### DATA FOR ANALYSIS
==*==
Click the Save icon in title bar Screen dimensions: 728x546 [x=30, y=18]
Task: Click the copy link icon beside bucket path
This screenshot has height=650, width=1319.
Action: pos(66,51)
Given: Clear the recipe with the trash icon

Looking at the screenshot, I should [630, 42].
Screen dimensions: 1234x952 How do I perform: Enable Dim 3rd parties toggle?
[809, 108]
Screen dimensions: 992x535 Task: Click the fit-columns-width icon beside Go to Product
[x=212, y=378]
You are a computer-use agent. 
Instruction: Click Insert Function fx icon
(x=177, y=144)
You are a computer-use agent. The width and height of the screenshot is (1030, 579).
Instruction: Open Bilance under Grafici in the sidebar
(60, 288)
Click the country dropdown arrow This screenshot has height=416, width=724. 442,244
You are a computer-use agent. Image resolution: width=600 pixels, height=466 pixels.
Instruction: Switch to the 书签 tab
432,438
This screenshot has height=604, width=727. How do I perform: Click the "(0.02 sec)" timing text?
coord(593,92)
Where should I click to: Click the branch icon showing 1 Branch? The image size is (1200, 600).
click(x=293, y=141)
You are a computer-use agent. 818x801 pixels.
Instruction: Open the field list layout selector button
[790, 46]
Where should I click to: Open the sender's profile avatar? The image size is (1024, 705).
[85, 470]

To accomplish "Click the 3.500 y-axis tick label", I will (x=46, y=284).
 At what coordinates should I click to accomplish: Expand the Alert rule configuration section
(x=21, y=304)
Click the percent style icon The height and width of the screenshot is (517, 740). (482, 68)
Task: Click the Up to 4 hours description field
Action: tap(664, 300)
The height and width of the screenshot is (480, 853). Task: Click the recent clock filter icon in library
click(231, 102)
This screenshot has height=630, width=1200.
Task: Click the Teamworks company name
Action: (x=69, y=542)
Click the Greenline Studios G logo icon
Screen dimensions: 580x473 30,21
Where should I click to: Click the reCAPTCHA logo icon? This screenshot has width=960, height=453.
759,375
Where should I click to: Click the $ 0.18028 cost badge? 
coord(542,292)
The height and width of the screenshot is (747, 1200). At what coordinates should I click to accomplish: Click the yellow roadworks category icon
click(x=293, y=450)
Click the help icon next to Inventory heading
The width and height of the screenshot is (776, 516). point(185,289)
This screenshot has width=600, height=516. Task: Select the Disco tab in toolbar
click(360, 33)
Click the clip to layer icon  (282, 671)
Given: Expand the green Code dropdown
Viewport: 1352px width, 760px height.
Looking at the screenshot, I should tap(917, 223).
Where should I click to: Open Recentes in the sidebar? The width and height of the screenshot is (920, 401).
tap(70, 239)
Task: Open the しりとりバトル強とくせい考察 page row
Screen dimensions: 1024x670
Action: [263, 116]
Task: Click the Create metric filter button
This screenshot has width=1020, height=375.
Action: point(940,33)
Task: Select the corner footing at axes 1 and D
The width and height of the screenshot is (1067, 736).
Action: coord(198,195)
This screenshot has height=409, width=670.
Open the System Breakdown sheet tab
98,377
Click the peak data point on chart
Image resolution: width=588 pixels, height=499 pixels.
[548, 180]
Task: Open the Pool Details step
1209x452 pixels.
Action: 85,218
==*==
Give the data again in full, exactly.

### RESULT BELOW
Click the Save icon in title bar Screen dimensions: 728x546 [x=30, y=18]
Task: Click the copy link icon beside bucket path
This screenshot has height=650, width=1319.
Action: pos(66,51)
Given: Clear the recipe with the trash icon

Looking at the screenshot, I should [630, 42].
Screen dimensions: 1234x952 How do I perform: Enable Dim 3rd parties toggle?
[809, 108]
Screen dimensions: 992x535 Task: Click the fit-columns-width icon beside Go to Product
[x=212, y=378]
You are a computer-use agent. 
Instruction: Click Insert Function fx icon
(x=177, y=144)
You are a computer-use agent. The width and height of the screenshot is (1030, 579).
Instruction: Open Bilance under Grafici in the sidebar
(60, 288)
Click the country dropdown arrow This screenshot has height=416, width=724. 442,244
You are a computer-use agent. Image resolution: width=600 pixels, height=466 pixels.
Instruction: Switch to the 书签 tab
432,438
This screenshot has height=604, width=727. How do I perform: Click the "(0.02 sec)" timing text?
coord(593,92)
Where should I click to: Click the branch icon showing 1 Branch? The image size is (1200, 600).
click(x=293, y=141)
You are a computer-use agent. 818x801 pixels.
Instruction: Open the field list layout selector button
[790, 46]
Where should I click to: Open the sender's profile avatar? The image size is (1024, 705).
[85, 470]

To accomplish "Click the 3.500 y-axis tick label", I will (x=46, y=284).
 At what coordinates should I click to accomplish: Expand the Alert rule configuration section
(x=21, y=304)
Click the percent style icon The height and width of the screenshot is (517, 740). (482, 68)
Task: Click the Up to 4 hours description field
Action: tap(664, 300)
The height and width of the screenshot is (480, 853). Task: Click the recent clock filter icon in library
click(231, 102)
This screenshot has height=630, width=1200.
Task: Click the Teamworks company name
Action: (x=69, y=542)
Click the Greenline Studios G logo icon
Screen dimensions: 580x473 30,21
Where should I click to: Click the reCAPTCHA logo icon? This screenshot has width=960, height=453.
759,375
Where should I click to: Click the $ 0.18028 cost badge? 
coord(542,292)
The height and width of the screenshot is (747, 1200). At what coordinates should I click to accomplish: Click the yellow roadworks category icon
click(x=293, y=450)
Click the help icon next to Inventory heading
The width and height of the screenshot is (776, 516). point(185,289)
This screenshot has width=600, height=516. Task: Select the Disco tab in toolbar
click(360, 33)
Click the clip to layer icon  (282, 671)
Given: Expand the green Code dropdown
Viewport: 1352px width, 760px height.
Looking at the screenshot, I should tap(917, 223).
Where should I click to: Open Recentes in the sidebar? The width and height of the screenshot is (920, 401).
tap(70, 239)
Task: Open the しりとりバトル強とくせい考察 page row
Screen dimensions: 1024x670
Action: [263, 116]
Task: Click the Create metric filter button
This screenshot has width=1020, height=375.
Action: point(940,33)
Task: Select the corner footing at axes 1 and D
The width and height of the screenshot is (1067, 736).
Action: coord(198,195)
This screenshot has height=409, width=670.
Open the System Breakdown sheet tab
98,377
Click the peak data point on chart
Image resolution: width=588 pixels, height=499 pixels.
[548, 180]
Task: Open the Pool Details step
1209x452 pixels.
Action: 85,218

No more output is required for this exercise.